_Exercise prompt_.
Stop at the line containing "The width and": repeat exactly every line of the entries below from the first up to it, plus that line, with pictures omitted.

[Records from a dataset]
• • • •

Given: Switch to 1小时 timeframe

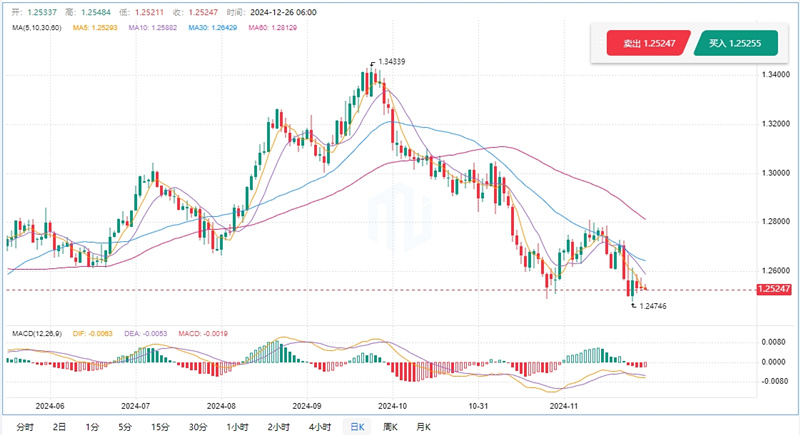Looking at the screenshot, I should point(237,426).
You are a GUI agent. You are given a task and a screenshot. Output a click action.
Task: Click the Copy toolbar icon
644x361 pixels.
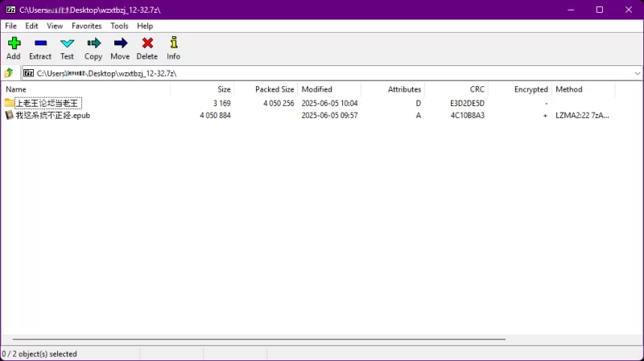[x=93, y=43]
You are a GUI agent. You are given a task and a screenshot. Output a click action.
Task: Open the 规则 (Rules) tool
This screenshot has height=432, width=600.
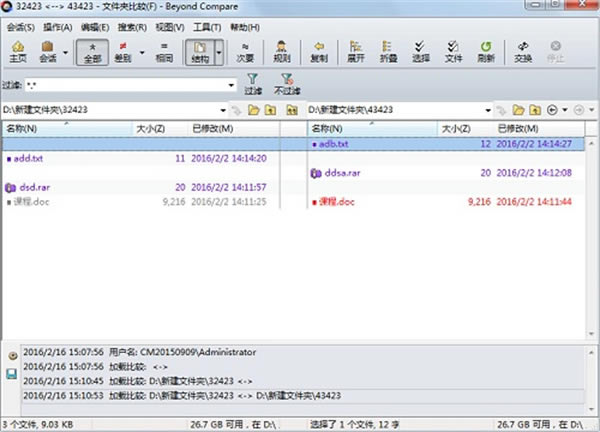[x=282, y=50]
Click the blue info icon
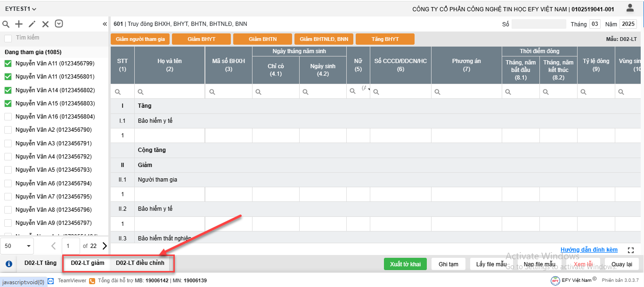Screen dimensions: 644x287 pos(8,264)
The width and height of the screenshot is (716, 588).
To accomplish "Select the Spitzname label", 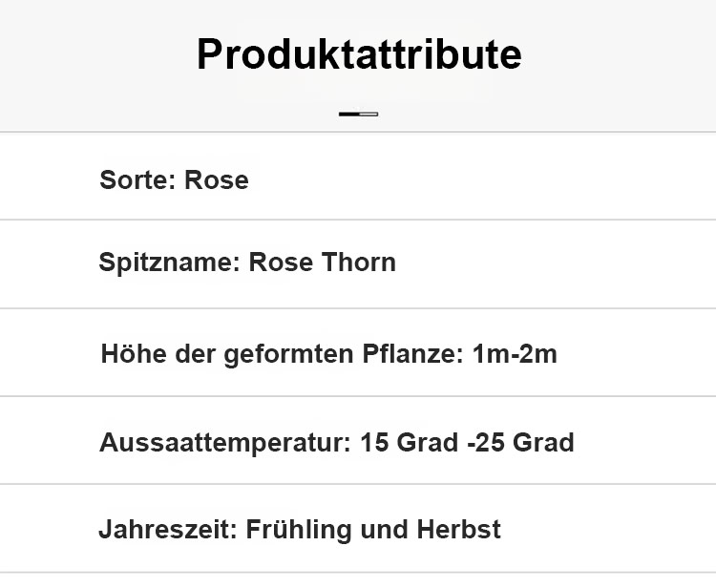I will point(169,263).
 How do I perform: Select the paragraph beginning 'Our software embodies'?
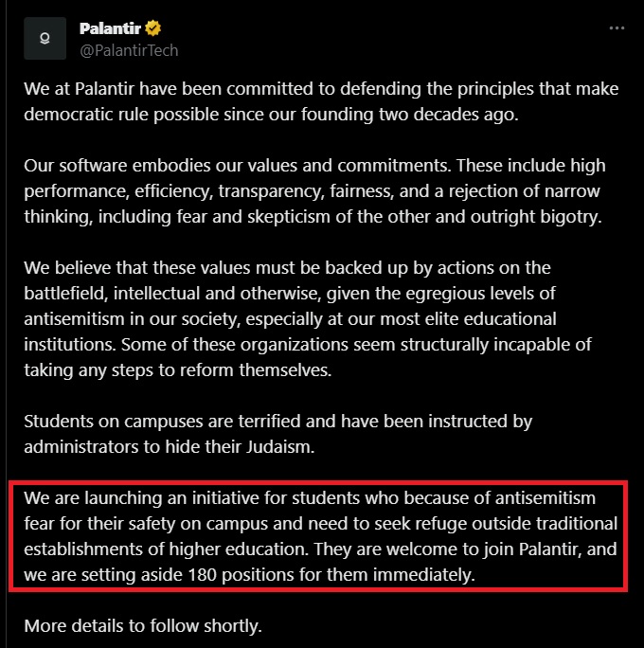click(314, 191)
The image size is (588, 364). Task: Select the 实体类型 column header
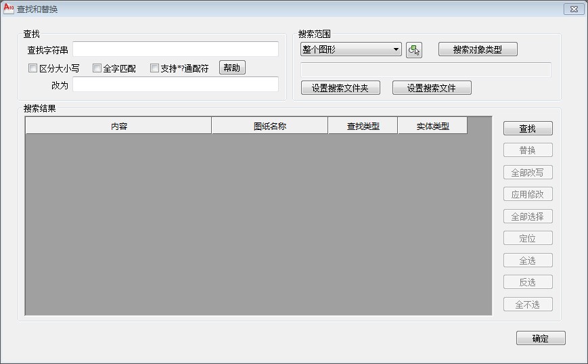click(x=432, y=126)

• • • •

_Result for this task_.
Given: Switch to 1小时 timeframe

Looking at the screenshot, I should point(237,426).
You are a GUI agent. You are given a task and a screenshot. Output a click action.
Task: Click the Copy toolbar icon
644x361 pixels.
[x=93, y=43]
You are a GUI agent. You are given a task and a screenshot. Output a click action.
Task: Open the 规则 (Rules) tool
This screenshot has height=432, width=600.
[x=282, y=50]
Click the blue info icon
Screen dimensions: 644x287 pos(8,264)
The width and height of the screenshot is (716, 588).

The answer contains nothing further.